FIG. 3 is an enlarged photograph of the surface of a tungsten sintered body forming a cathode substrate manufactured by a conventional manufacturing method, which is enlarged by a microscope.

FIG. 4 is a partially cutaway perspective view showing an impregnated cathode assembly.

FIG. 5 is a diagram showing steps of a manufacturing method in a conventional mode.
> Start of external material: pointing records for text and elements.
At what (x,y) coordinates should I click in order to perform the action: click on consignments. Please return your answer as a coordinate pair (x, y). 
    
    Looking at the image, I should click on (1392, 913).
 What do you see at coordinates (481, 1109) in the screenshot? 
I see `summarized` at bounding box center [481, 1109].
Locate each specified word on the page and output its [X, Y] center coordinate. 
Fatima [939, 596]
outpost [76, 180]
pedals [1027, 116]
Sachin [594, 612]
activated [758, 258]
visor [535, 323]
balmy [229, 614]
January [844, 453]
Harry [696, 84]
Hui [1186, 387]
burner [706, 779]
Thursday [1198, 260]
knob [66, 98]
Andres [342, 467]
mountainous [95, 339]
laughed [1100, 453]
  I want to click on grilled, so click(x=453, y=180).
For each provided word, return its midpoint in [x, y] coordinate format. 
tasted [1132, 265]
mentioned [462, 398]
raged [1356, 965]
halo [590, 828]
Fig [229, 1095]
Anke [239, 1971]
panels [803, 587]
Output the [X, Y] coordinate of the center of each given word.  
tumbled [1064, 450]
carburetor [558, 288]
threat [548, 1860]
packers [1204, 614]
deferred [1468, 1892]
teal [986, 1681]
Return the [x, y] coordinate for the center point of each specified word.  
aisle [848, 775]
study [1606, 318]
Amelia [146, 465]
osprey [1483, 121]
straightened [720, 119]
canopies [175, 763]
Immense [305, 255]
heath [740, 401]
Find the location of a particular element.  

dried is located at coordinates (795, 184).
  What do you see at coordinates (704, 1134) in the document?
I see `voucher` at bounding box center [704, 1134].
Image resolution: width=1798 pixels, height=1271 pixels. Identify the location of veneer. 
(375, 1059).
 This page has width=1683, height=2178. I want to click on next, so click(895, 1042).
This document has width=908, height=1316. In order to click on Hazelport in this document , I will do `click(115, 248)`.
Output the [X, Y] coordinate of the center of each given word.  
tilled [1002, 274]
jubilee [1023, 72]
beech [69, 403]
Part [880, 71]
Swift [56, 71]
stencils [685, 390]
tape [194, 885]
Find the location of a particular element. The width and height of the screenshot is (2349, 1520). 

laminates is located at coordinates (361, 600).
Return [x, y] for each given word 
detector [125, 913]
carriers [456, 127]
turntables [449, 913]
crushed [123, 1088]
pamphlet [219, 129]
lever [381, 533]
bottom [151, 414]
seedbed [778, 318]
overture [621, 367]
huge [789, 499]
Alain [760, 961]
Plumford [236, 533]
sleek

FIG. 6 is a diagram showing steps of a manufacturing method according to the conventional embodiment.

[Explanation of symbols]

 11: Sintered tungsten, 12: Porous tungsten thin plate, 13: Ruthenium-molybdenum alloy layer, 14: Electron emitting material, 15: Cathode substrate

 ──────────────────────────────────────────────────続 き Continued on the front page (72) Inventor Naoto, 8-8 Shinsugita-cho, Isogo-ku, Yokohama-shi, Kanagawa F-term in Toshiba Yokohama Office (reference) 5C027 CC02 CC11 CC14

Claims (7)

[Claims] 1. A step of applying a brazing material to one surface of a thin plate made of a metal sintered body, and irradiating a laser beam to the thin plate to apply the brazing material from the sintered body thin plate. A step of cutting out the cathode base so that burrs are generated only on the front side, a step of removing burrs from the cut-out cathode base, and a step of impregnating the cathode base with an electron emitting material. A method for manufacturing a cathode substrate. 2. A step of applying a brazing material to one surface of a sintered body thin plate, and irradiating a laser beam to the sintered body thin plate to apply the brazing material from the sintered body thin plate to the other side. A step of cutting out the cathode substrate so that burrs are generated only on the front side, and a step of removing burrs from the cut-out cathode base,
A method for manufacturing a cathode base, comprising: a step of impregnating the cathode base with an electron emitting substance; and a step of removing excess electron emitting substance present on the surface of the impregnated cathode base. 3. A step of applying a brazing material to one surface of the sintered body thin plate, and irradiating the sintered body thin plate with a laser beam to apply the brazing material from the sintered body thin plate. A step of cutting out the cathode substrate so that burrs are generated only on the front side, and a step of removing burrs from the cut-out cathode base,
A step of impregnating the cathode substrate with an electron emitting material, a step of removing excess electron emitting material present on the surface of the impregnated cathode substrate, and a step of applying a surface coating to the surface of the cathode substrate. A method for manufacturing a cathode substrate, comprising: 4. The method according to claim 1, wherein the step of removing the burrs from the cut-out cathode base is performed by etching the cathode base. 5. The method according to claim 1, wherein the step of removing burrs from the cut-out cathode base is performed by ultrasonic cleaning after etching the cathode base.
The method for producing a cathode substrate according to any one of the above. 6. The method for manufacturing a cathode substrate according to claim 1, wherein said sintered body thin plate is a thin plate made of a tungsten sintered body. 7. The brazing material according to claim 1, wherein said brazing material is made of a ruthenium-molybdenum alloy.
The method for producing a cathode substrate according to any one of the above.